If you want the plot, the trailer sums it up beautifully. The beginning, the middle, the end. And it reminds us of those other movies that panned out exactly the same way following the same damn formula and adhering to the same damn studio curfew. Just once I'd like a holiday comedy that for half the movie just follows the formula with the dad that tries too hard and hatches farfetched plans to get recognition, and instead of learning his family loves him regardless of who has the best Christmas lights in the third act... just have the father snap and shell everyone in the neighbourhood. And the rest of the film is just him versus everyone that managed to have a better Christmas display than him. Everyone that sucks, they get to live. But if you get him jealous of your deep pocketed over-extravagance, he'll put a shotgun in your figurative stocking and fire.

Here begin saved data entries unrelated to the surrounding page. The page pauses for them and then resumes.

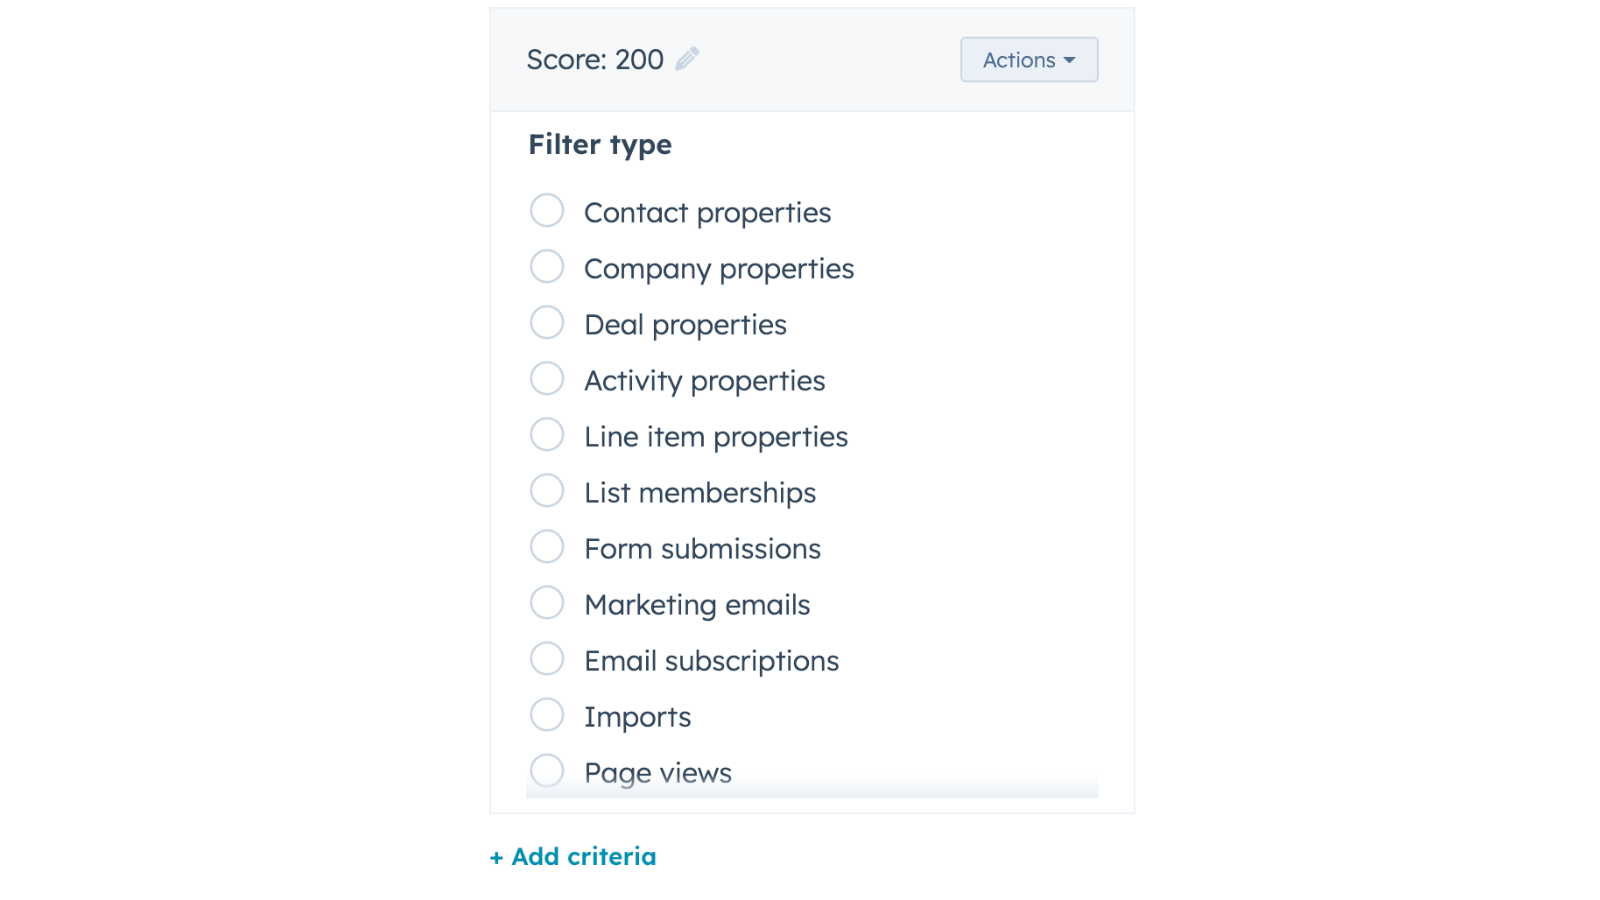Choose the Company properties radio option
The image size is (1600, 900).
(547, 267)

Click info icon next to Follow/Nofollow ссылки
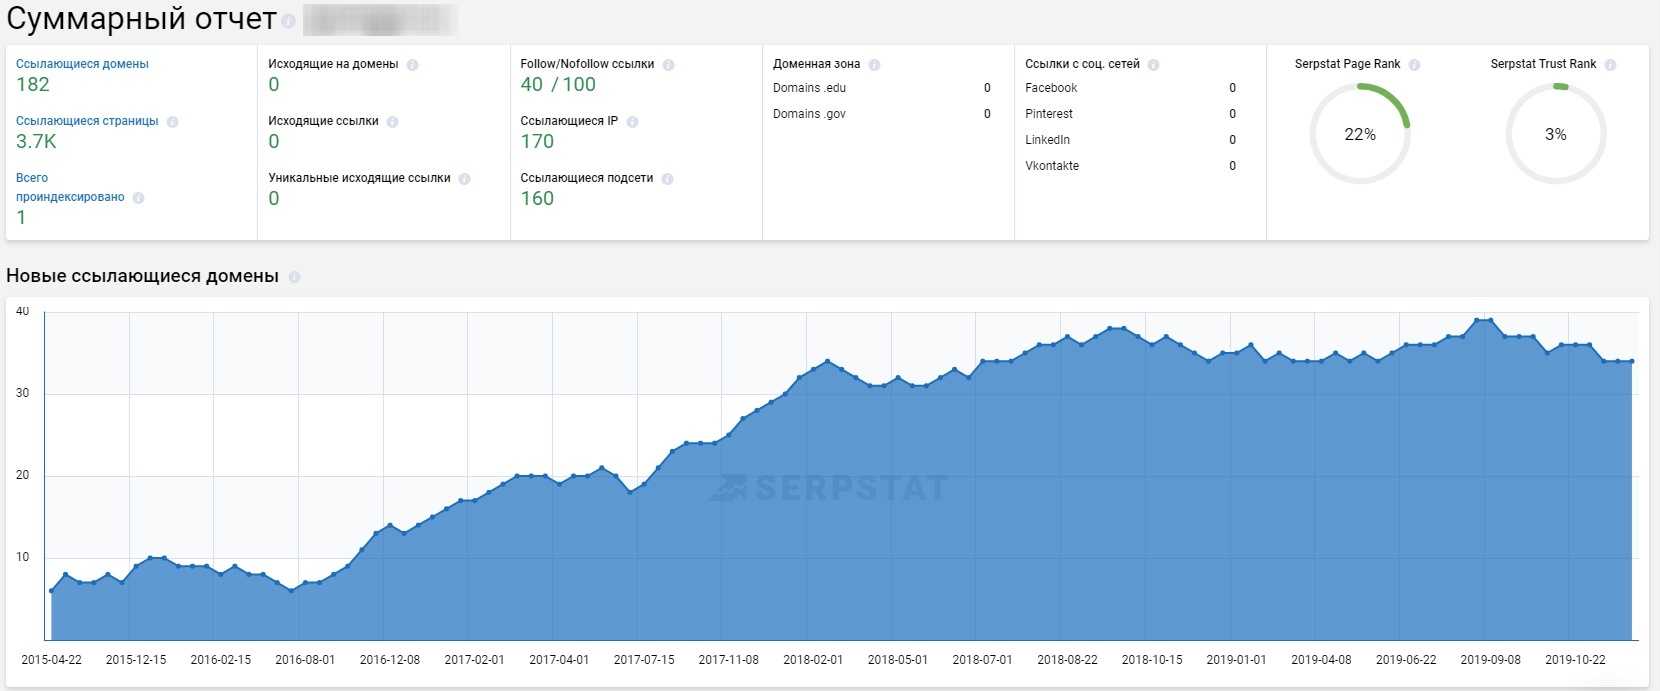click(668, 65)
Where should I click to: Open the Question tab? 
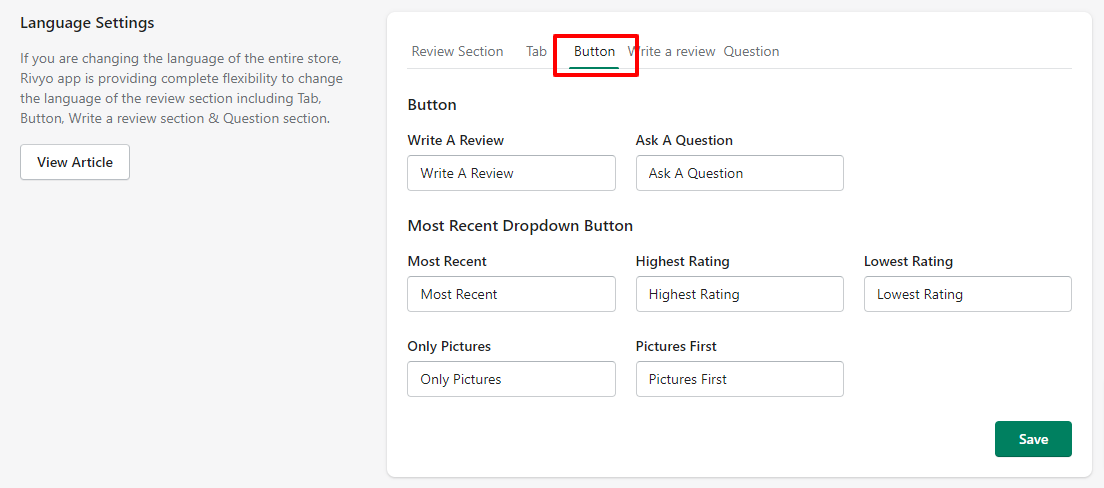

I don't know, maybe Fox are smarter than I give them credit for, and Matthew Broderick does actually in fact do that. But I somehow doubt it. I mean, it's Deck the Halls. Not Brutally Massacre the Halls. I only wish.
I'll be very interested in how this actually performs, because the way I've been talking, I make it sound like it's going to go through the roof at the box office. Now that I've said that, I've probably doomed it and this whole article will be warranted useless. I guess I'll give an update on it when it has its opening weekend. Truthfully, even though I'm too lazy to check its competition for that week, I predict fairly average takings of 17 million at #3. Having said that, I am not good at predicting box office numbers. The general public are far stupider than I can get my head around. The judging choices of the statistical public would perplex any mathematical theory or formula ever proposed. We are still yet to solve the phenomenon on the The Idiocy Syndrome running rife through heavily populated areas of media and entertainment.
Hmm, seems I've caught a spell of it myself...


Deck the Halls
- 20th Century Fox
Anticipation Level: Stay unreleased.
Look out for: Ummmmmmmmmmmm, Maebe from Arrested Development with black hair!? God, what a stupid highlight to a movie.
US Release date: November 22nd, 2006.